Pertama, bahwa penyembelihan binatang tersebut merupakan sarana memperluas hubungan baik terhadap kerabat, tetangga, tamu dan saudara sesama muslim. Semua itu merupakan fenomena kegembiraan dan rasa syukur atas nikmat Allah Ta’ala kepada manusia, dan inilah bentuk pengungkapan nikmat yang dianjurkan dalam Islam:

“Dan terhadap nikmat Tuhanmu maka hendaklah kamu menyebut-nyebutnya (dengan bersyukur).” (QS Ad-Dhuhaa 11).

Kedua, sebagai bentuk pembenaran terhadap apa yang datang dari Allah Ta’ala. Allah menciptakan binatang ternak itu adalah nikmat yang diperuntukkan bagi manusia, dan Allah mengizinkan manusia untuk menyembelih binatang ternak tersebut sebagai makanan bagi mereka.

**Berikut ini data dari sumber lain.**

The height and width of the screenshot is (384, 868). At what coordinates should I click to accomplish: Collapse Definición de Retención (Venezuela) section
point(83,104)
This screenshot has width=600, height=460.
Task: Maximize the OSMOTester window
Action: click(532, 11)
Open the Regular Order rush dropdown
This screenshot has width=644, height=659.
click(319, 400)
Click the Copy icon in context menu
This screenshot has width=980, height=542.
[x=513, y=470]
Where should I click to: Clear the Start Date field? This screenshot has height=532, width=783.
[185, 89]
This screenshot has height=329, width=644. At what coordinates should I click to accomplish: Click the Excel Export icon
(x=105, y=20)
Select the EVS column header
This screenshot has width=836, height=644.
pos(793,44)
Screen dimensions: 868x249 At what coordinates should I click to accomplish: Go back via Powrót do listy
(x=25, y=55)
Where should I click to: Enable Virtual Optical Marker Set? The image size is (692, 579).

Bahkan penyembelihan ini merupakan salah satu bentuk pendekatan diri kepada Allah Ta’ala.

Berqurban merupakan ibadah yang paling dicintai Allah Ta’ala di hari Nahr, sebagaimana disebutkan dalam hadits riwayat At-Tirmidzi dari ‘Aisyah Radhiyallahu ‘anhu. bahwa Nabi Shallallahu ‘alaihi wa sallam bersabda:

“Tidaklah anak Adam beramal di hari Nahr yang paling dicintai Allah melebihi menumpahkan darah (berqurban). Qurban itu akan datang di hari Kiamat dengan tanduk, bulu dan kukunya. Dan sesungguhnya darah akan cepat sampai di suatu tempat sebelum darah tersebut menetes ke bumi. Maka perbaikilah jiwa dengan berqurban”.

Definisi Qurban

Kata qurban yang kita pahami, berasal dari bahasa Arab, artinya pendekatan diri, sedangkan maksudnya adalah menyembelih binatang ternak sebagai sarana pendekatan diri kepada Allah. Arti ini dikenal dalam istilah Islam sebagai udhiyah. Udhiyah secara bahasa mengandung dua pengertian, yaitu kambing yang disembelih waktu Dhuha dan seterusnya, dan kambing yang disembelih di hari ‘Idul Adha. Adapun makna secara istilah, yaitu binatang ternak yang disembelih di hari-hari Nahr dengan niat mendekatkan diri (taqarruban) kepada Allah dengan syarat-syarat tertentu (Syarh Minhaj).


Hukum Qurban

Hukum qurban menurut jumhur ulama adalah sunnah muaqqadah sedang menurut mazhab Abu Hanifah adalah wajib. Allah Ta’ala berfirman:

“Maka dirikanlah shalat karena Tuhanmu dan berkorbanlah” (QS Al-Kautsaar: 2).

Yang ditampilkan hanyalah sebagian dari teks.